━━━ EXTRACTED ENTRIES

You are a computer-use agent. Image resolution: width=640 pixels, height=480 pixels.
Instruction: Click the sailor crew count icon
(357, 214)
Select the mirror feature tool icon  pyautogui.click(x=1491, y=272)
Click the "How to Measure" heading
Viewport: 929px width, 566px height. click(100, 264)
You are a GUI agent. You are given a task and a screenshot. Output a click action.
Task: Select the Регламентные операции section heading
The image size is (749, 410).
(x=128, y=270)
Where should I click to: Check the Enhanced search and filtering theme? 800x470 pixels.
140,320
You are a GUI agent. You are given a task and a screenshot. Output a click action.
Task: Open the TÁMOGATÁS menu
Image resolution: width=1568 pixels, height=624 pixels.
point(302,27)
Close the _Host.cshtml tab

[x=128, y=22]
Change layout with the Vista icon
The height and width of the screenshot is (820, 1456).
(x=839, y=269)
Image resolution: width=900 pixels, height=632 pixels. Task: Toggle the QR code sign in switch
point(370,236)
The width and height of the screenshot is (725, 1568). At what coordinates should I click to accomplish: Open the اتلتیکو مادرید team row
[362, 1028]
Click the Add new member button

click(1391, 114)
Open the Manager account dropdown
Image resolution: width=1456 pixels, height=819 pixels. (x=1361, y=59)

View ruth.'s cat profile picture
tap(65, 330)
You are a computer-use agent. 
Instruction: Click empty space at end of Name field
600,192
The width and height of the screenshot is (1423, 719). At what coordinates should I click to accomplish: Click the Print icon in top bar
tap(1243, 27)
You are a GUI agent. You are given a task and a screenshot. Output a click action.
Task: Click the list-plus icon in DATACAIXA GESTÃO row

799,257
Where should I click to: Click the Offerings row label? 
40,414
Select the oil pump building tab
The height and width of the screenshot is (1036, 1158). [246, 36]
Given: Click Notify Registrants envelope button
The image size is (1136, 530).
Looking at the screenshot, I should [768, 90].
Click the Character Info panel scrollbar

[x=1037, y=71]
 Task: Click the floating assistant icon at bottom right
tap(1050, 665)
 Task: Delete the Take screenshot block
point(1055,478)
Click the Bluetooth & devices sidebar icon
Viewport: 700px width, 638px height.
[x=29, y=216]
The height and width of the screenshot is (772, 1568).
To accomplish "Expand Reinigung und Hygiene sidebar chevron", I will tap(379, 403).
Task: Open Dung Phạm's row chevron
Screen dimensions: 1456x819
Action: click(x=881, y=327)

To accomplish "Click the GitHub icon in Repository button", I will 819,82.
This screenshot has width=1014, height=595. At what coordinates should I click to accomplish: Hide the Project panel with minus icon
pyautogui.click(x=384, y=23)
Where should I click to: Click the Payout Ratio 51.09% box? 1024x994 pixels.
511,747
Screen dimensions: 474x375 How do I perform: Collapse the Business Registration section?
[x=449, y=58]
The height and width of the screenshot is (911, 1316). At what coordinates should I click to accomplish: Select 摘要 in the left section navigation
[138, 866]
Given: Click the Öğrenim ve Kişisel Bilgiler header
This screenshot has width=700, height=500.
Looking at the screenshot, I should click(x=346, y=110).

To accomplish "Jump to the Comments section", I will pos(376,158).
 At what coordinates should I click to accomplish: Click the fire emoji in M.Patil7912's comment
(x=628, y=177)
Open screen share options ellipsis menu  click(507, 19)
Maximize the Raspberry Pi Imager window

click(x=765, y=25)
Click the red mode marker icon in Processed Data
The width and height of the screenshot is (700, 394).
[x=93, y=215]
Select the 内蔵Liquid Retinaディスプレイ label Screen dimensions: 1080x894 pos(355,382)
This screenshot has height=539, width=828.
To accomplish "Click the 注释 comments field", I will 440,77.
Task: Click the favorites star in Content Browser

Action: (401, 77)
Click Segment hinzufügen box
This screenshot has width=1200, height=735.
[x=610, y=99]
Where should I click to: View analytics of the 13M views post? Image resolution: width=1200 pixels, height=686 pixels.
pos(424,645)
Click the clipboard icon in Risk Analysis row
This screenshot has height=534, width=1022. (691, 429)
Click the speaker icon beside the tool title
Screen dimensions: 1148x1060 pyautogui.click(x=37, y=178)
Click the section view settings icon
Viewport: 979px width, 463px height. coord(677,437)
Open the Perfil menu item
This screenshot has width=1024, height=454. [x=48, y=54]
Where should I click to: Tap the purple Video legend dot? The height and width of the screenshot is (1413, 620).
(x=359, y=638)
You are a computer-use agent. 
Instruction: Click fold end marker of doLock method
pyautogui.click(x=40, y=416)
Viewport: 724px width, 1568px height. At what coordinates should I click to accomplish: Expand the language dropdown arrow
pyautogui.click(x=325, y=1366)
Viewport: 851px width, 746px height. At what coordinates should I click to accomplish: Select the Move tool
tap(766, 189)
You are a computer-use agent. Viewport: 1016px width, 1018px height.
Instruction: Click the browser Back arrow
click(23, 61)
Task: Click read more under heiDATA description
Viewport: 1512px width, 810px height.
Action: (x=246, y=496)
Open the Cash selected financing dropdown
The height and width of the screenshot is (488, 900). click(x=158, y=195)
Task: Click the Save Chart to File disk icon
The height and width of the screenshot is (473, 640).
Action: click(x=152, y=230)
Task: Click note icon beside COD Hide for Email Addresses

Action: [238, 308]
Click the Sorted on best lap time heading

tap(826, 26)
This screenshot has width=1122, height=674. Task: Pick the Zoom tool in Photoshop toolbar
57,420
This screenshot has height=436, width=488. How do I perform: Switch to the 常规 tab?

━━━━━━

### [WHAT IS NEEDED]
Which lines above hold the string "sidebar"? Please copy all of them.

### [FINISHED TASK]
Click the Bluetooth & devices sidebar icon
To accomplish "Expand Reinigung und Hygiene sidebar chevron", I will tap(379, 403).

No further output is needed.